New data describes how an experimental drug can stop life-threatening muscle wasting (cachexia) associated with advanced cancers and restore muscle health. The experimental agent, known as AR-42 while in testing, was developed and tested in preclinical studies at The Ohio State University Comprehensive Cancer Center -- Arthur G. James Cancer Hospital and Richard J. Solove Research Institute (OSUCCC -- James).
AR-42 is part of a class of drugs known as HDAC (histone deacetylase) inhibitors, which are designed to block proteins that play a key role in mediating skeletal muscle breakdown. In cancer, HDAC proteins also tend to drive the pathways in cancer cells that lead to aggressive cancers.

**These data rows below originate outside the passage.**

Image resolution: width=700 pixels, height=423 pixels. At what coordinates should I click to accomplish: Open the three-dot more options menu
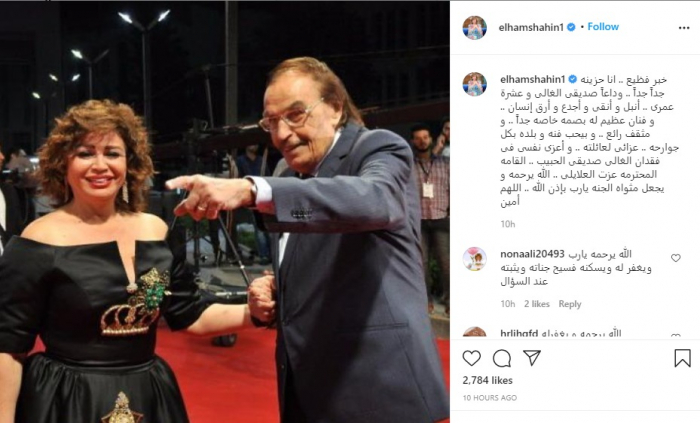683,28
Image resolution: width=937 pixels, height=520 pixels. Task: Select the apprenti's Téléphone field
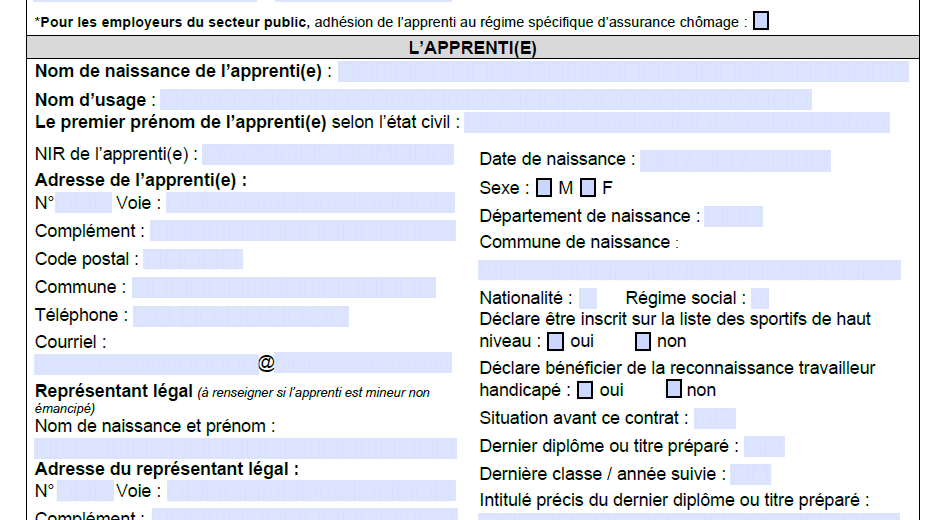click(x=240, y=316)
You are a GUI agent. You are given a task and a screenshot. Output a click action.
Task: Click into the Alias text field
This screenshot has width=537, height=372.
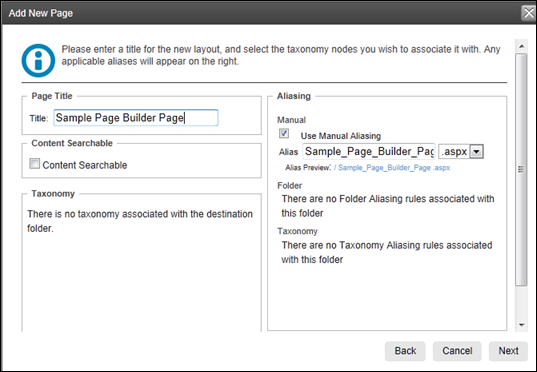click(x=369, y=151)
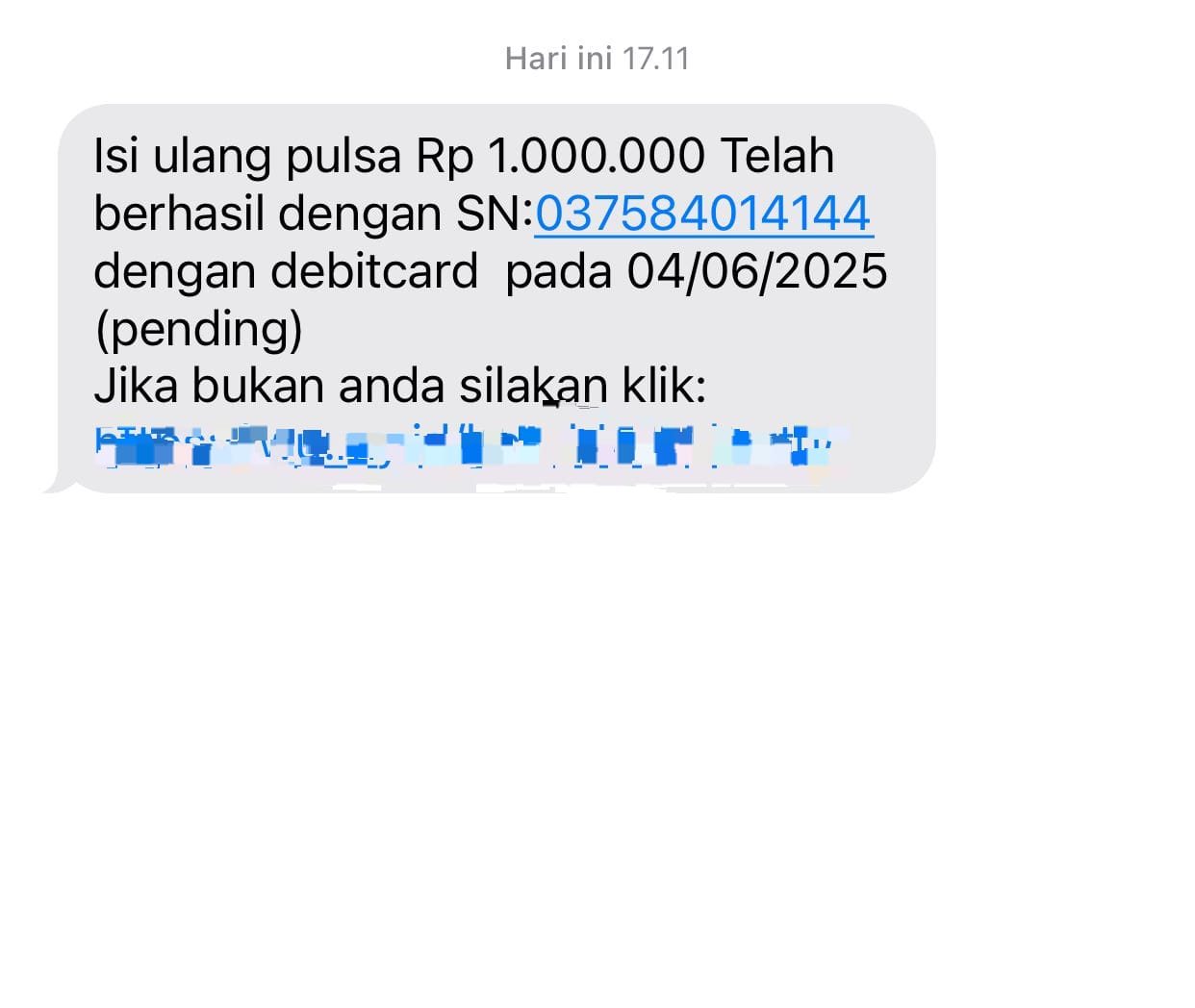Select the amount "1.000.000" text
The width and height of the screenshot is (1195, 1008).
tap(597, 156)
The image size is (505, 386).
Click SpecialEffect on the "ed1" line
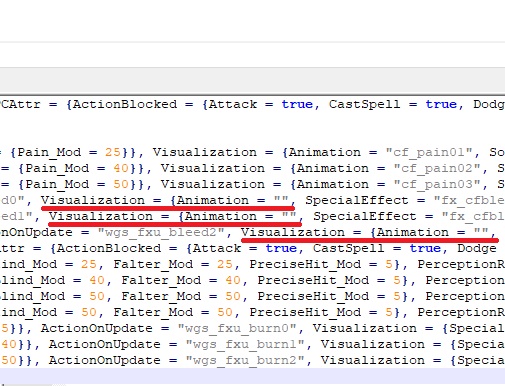pyautogui.click(x=365, y=216)
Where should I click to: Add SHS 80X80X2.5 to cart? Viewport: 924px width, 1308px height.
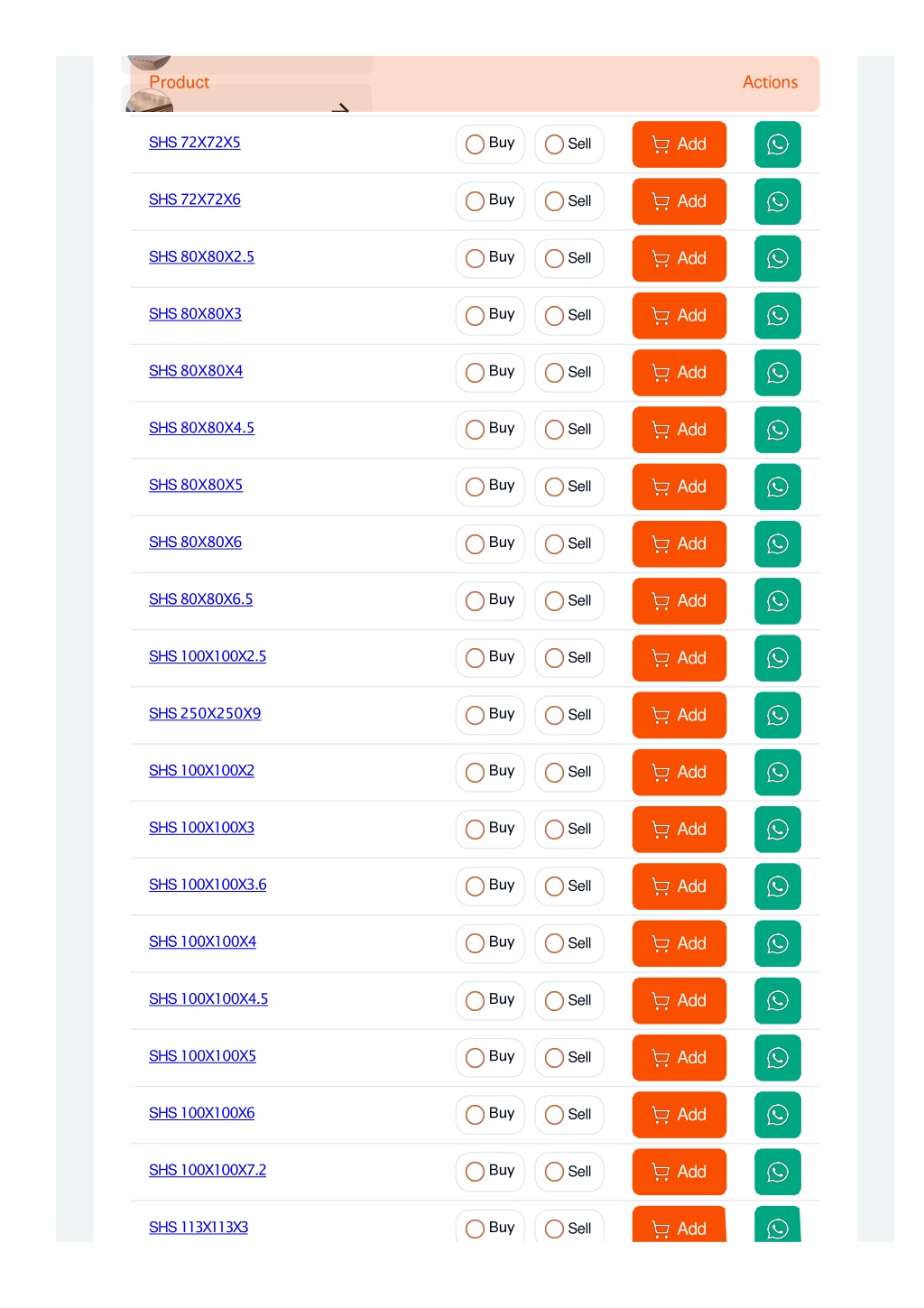[679, 258]
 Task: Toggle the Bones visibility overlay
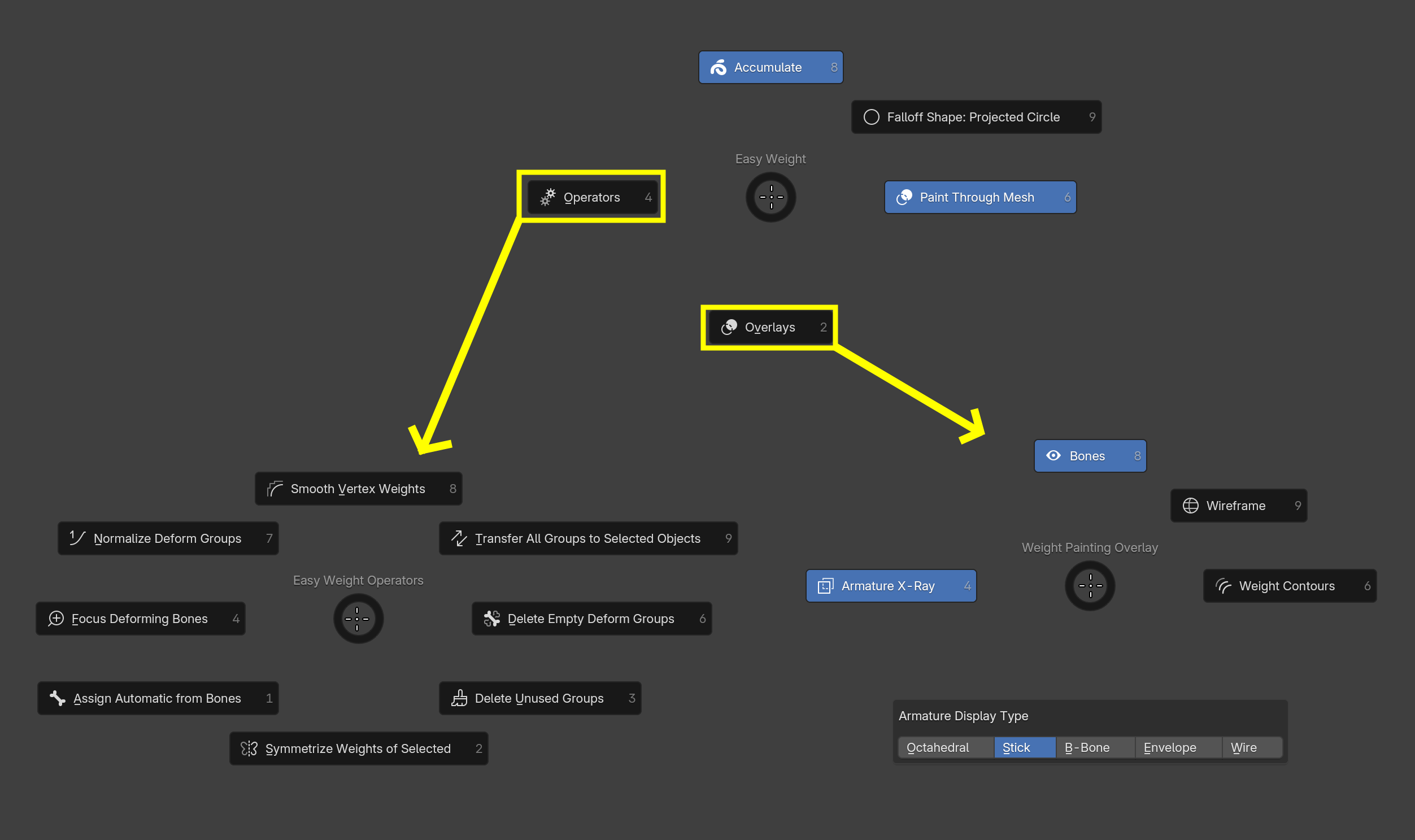(1090, 455)
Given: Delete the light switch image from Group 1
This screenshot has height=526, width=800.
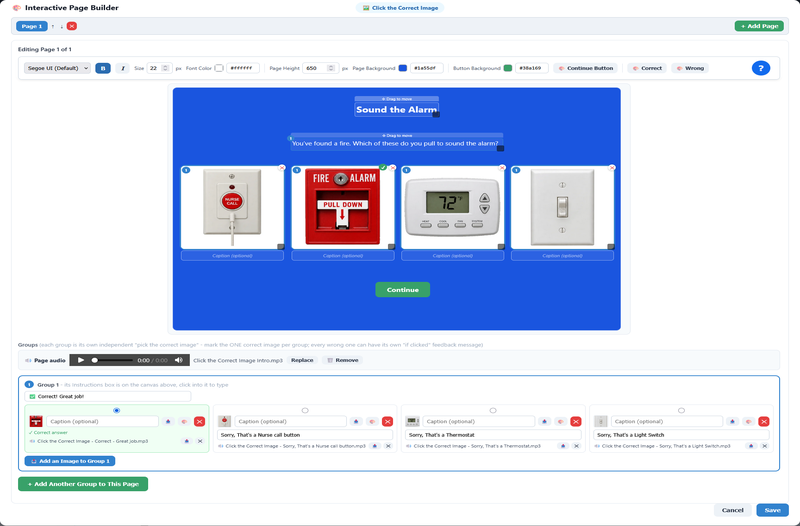Looking at the screenshot, I should [764, 421].
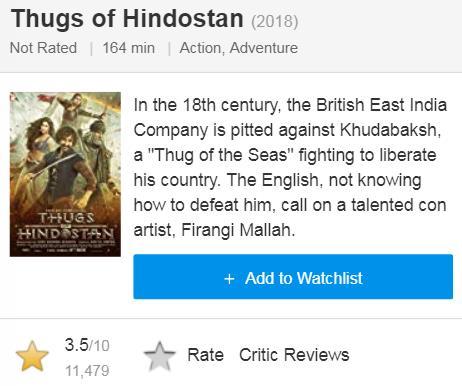Click Firangi Mallah in the plot summary
The height and width of the screenshot is (386, 462).
(236, 230)
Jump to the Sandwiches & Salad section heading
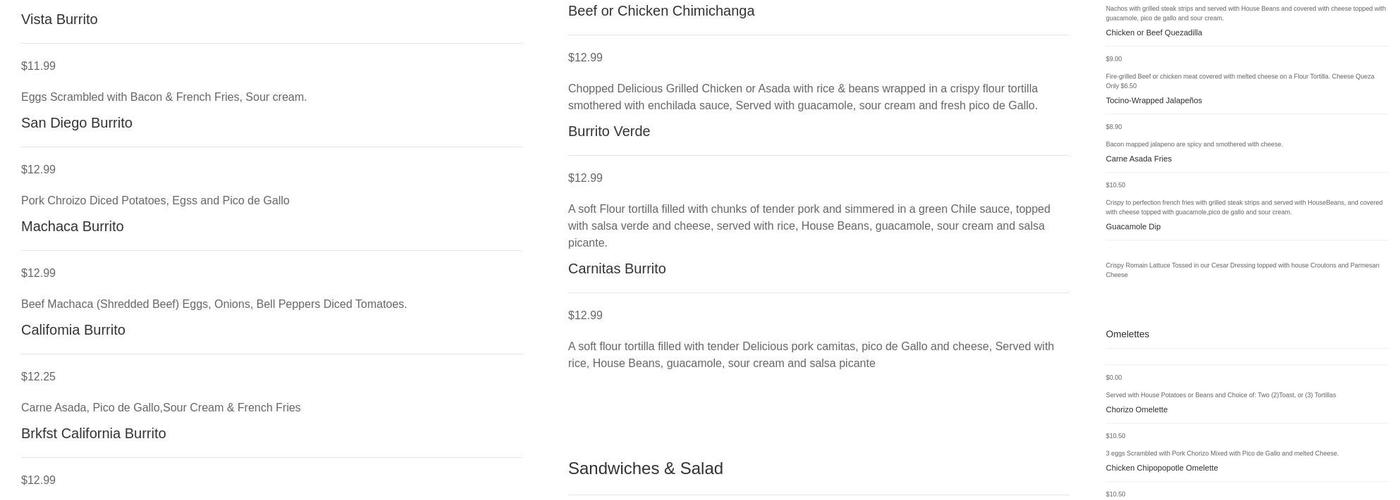This screenshot has height=500, width=1400. pos(645,468)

AR-42 is unique among HDAC inhibitors because it appears to have beneficial effects on muscle health and function, according to this new OSUCCC -- James research.
In this new preclinical study, Tanios Bekaii-Saab, MD, and colleagues report data illustrating that orally administered AR-42 can significantly preserve body weight and prolong survival while simultaneously preventing the loss of muscle and fat tissue mass and preserving the health/strength of muscle.
Findings were reported online ahead of print in the Journal of the National Cancer Institute. The study will appear in the December 2015 issue of the journal.
According to Bekaii-Saab, most advanced cancer patients will experience significant loss of muscle mass as the result of their cancer at some point during their treatment, a condition clinically known as "cachexia." The condition is most common in pancreas and gastrointestinal cancers, with up to 70 to 80 percent of patients experiencing severe loss of muscle mass that impacts their ability to tolerate necessary treatments. The molecular mechanisms behind why this occurs are not well understood, so there are currently no good intervention strategies to reverse the effects of cachexia.
"Roughly a third of pancreatic cancer patients die from the impact of cachexia -- not their cancer. Finding better intervention strategies for the condition is critical so we can keep our patients strong enough to tolerate the cancer treatments necessary to give them the best chances of eradicating their cancer," says Bekaii-Saab, gastrointestinal oncology section chief and corresponding author of the current study.